Lorsque Marx analyse les travaux de ses prédécesseurs, ainsi que les luttes révolutionnaires du XVIIIe siècle, il en conclut que la lutte des classes est le moteur même du changement, par le combat des exploités contre les exploiteurs. Il écrit dans Le Manifeste du Parti communiste qu’il faut arracher petit à petit tout le capital à la bourgeoisie. Les moyens que celui-ci propose sont déjà tout l’arsenal du pouvoir soviétique : expropriation, impôt sur la fortune, abolition de l’héritage, nationalisation des banques, des transports, des moyens de production, collectivisation de l’agriculture, travail obligatoire.

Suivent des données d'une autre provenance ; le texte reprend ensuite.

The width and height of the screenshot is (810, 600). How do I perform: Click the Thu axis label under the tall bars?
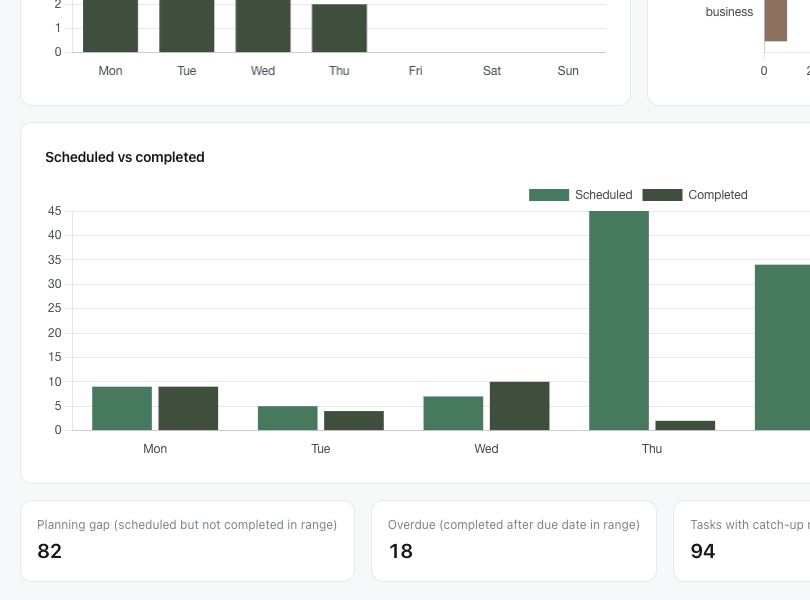[651, 448]

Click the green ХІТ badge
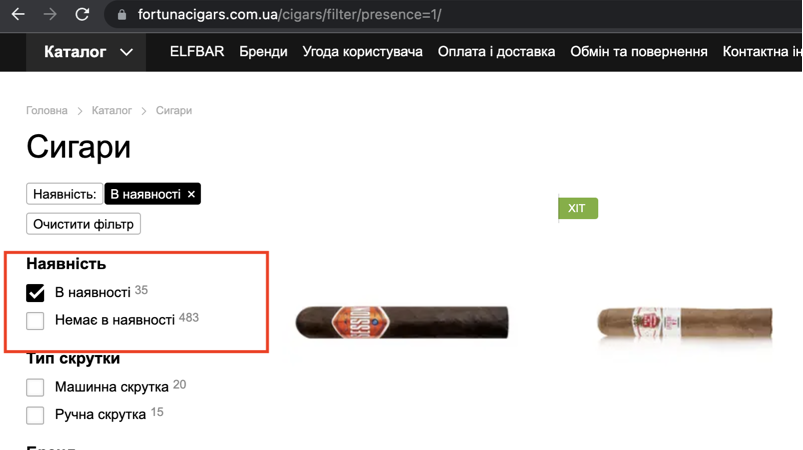(578, 208)
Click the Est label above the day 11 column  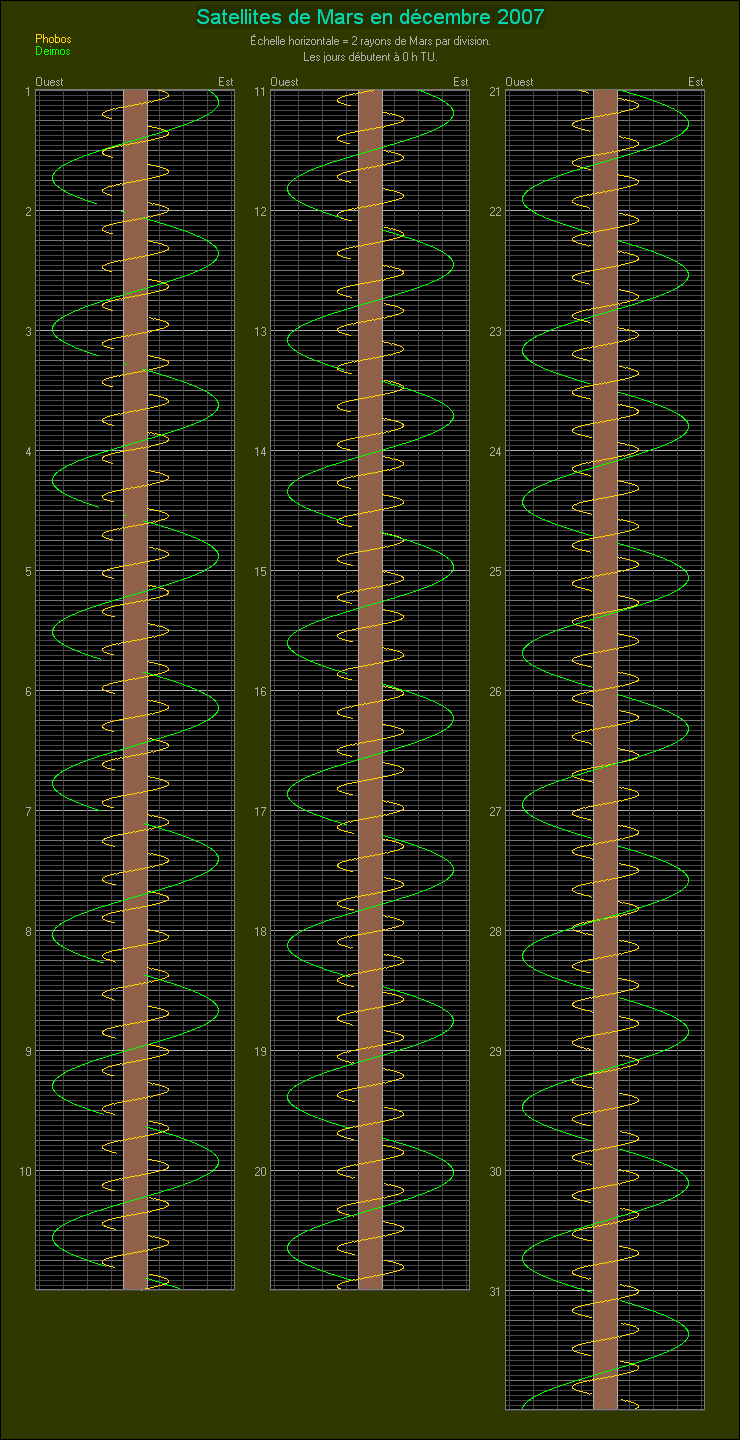(460, 82)
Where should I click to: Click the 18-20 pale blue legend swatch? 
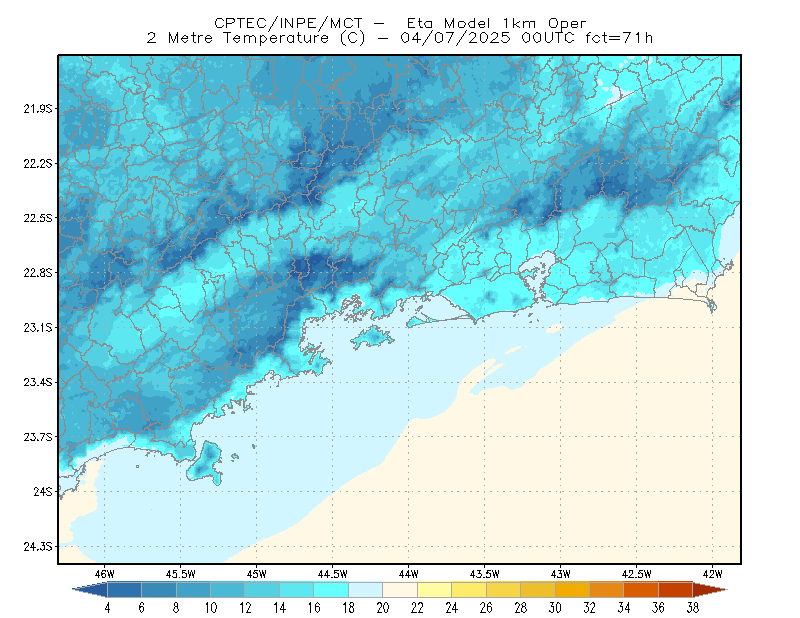(x=365, y=590)
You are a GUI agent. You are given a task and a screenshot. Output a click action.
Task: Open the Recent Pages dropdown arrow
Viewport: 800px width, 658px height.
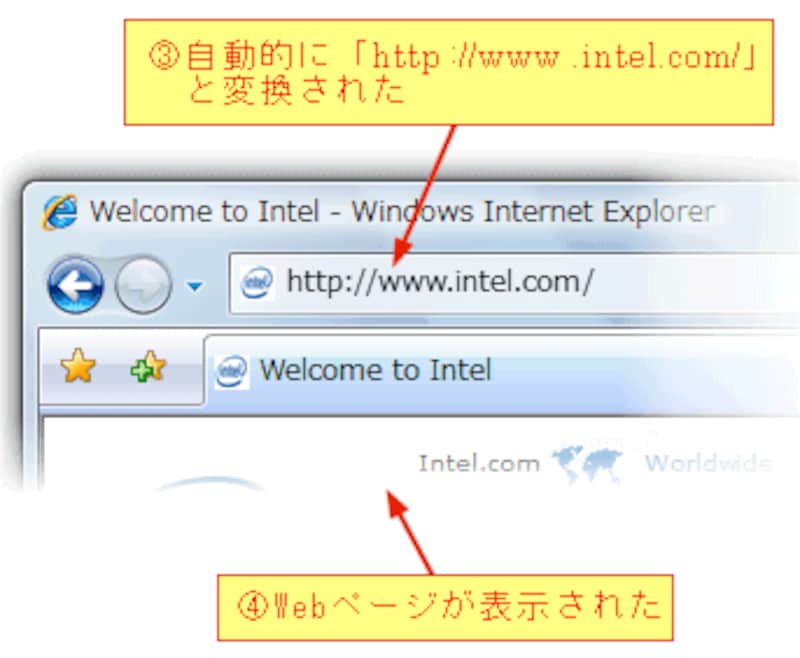click(194, 286)
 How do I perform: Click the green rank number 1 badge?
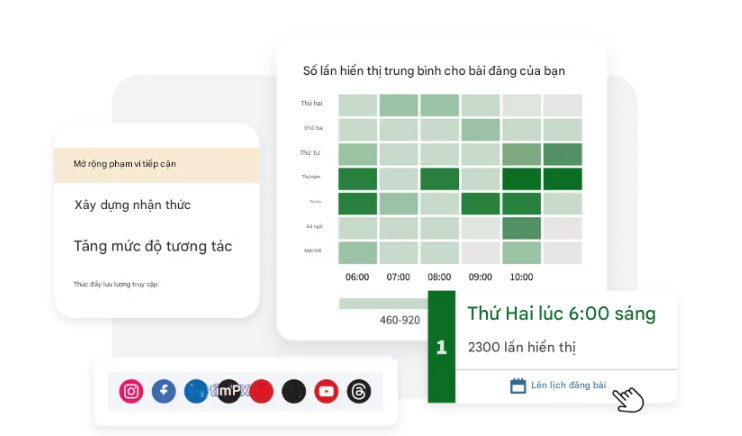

La mise en œuvre, par les bolchéviques en 1917, des principes marxistes a vu naître un régime totalitaire alors qu’il prétendait donner tout le pouvoir au peuple sur le peuple (Tout le pouvoir aux Soviets). Le petit groupe révolutionnaire dirigé par Lénine accapare pendant soixante-quatorze ans l’ensemble des pouvoirs en Russie, à la suite d’un coup d’état annulant les résultats des premières élections libres après la Révolution de mai. Le même scénario s’est répété en Chine, et se perpétue de manière différente. Les révolutions à Cuba et au Cambodge, les mouvements de libération nationale au Nicaragua et au Vietnam, le coup d’état militaire en Birmanie, ont mis au pouvoir des dictatures au nom du communisme, qui n’ont jamais rendu leur liberté aux peuples qu’ils prétendaient délivrer. Depuis la fin des années 1960, et la dernière conférence sous la houlette russe, en 1969, les différents partis d’obédience communiste dans les démocraties occidentales ont pris leurs distances avec ces pays, proclamant qu’ils n’étaient pas "authentiquement marxistes". Pourtant, on a vu plus haut que ces pays n’ont appliqué que les principes émis dans le Manifeste de 1848 et répété à l’envi depuis, même si Marx et Engels ont ensuite tenté d’atténuer la portée de ces propos, surtout dans leur introduction au Manifeste de 1872. Ils y déclarent notamment que l’expérience révolutionnaire de la Commune a démontré que la classe ouvrière ne peut pas se contenter de prendre telle quelle la machine de l’Etat et de la faire fonctionner pour son propre compte. Ils avouent également qu’il ne faut pas attribuer trop d’importance aux mesures révolutionnaires énumérées à la fin du chapitre II. Se définir aujourd’hui en tant que communiste revient à accepter ces principes révolutionnaires faisant partie des textes fondateurs de tous les partis de gauche.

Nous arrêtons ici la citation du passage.